> [RECORDS SHOWN]
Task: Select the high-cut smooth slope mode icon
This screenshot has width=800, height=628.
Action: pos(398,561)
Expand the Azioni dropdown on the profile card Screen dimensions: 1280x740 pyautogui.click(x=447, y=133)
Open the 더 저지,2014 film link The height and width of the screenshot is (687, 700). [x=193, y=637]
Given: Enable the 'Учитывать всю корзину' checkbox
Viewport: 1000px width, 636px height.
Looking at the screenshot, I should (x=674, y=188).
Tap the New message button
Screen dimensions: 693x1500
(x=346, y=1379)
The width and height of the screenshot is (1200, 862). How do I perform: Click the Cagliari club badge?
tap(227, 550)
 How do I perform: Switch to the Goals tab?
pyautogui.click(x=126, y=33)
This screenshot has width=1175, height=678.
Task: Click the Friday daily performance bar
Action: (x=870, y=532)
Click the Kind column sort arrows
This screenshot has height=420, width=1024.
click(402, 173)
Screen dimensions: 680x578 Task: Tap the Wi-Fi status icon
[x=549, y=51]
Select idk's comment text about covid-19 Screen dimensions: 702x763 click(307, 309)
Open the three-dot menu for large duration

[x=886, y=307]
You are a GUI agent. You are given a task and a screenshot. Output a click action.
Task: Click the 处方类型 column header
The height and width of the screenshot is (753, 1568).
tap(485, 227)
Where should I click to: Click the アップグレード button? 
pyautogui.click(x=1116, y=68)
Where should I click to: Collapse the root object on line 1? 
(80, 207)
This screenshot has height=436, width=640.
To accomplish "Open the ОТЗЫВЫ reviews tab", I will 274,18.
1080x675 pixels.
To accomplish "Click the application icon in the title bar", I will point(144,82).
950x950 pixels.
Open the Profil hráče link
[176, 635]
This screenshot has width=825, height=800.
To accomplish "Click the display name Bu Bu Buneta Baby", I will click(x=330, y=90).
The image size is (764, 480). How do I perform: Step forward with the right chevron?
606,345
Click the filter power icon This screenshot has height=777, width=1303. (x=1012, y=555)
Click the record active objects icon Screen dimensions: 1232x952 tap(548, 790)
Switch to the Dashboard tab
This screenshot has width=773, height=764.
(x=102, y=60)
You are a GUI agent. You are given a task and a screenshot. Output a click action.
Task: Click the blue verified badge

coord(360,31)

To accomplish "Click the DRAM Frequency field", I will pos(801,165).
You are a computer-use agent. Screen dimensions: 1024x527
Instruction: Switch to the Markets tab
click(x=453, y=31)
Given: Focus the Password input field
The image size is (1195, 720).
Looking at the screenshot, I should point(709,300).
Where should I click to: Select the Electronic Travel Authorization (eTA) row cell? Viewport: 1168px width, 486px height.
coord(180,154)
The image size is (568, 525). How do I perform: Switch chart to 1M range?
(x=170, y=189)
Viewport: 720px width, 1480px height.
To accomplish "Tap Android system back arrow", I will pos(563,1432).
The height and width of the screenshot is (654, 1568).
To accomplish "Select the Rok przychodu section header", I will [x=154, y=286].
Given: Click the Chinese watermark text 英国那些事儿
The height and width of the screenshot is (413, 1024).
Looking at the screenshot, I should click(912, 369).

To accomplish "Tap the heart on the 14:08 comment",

> [EXERCISE BRIEF]
For this exercise, please copy exactly the lines from the one holding "Instruction: Switch to the Markets tab" through the end of the records, the first and last included.

> [ANSWER BOX]
Instruction: Switch to the Markets tab
click(x=453, y=31)
Given: Focus the Password input field
The image size is (1195, 720).
Looking at the screenshot, I should point(709,300).
Where should I click to: Select the Electronic Travel Authorization (eTA) row cell? Viewport: 1168px width, 486px height.
coord(180,154)
The image size is (568, 525). How do I perform: Switch chart to 1M range?
(x=170, y=189)
Viewport: 720px width, 1480px height.
To accomplish "Tap Android system back arrow", I will pos(563,1432).
The height and width of the screenshot is (654, 1568).
To accomplish "Select the Rok przychodu section header", I will [x=154, y=286].
Given: Click the Chinese watermark text 英国那些事儿
The height and width of the screenshot is (413, 1024).
Looking at the screenshot, I should click(912, 369).

To accomplish "Tap the heart on the 14:08 comment",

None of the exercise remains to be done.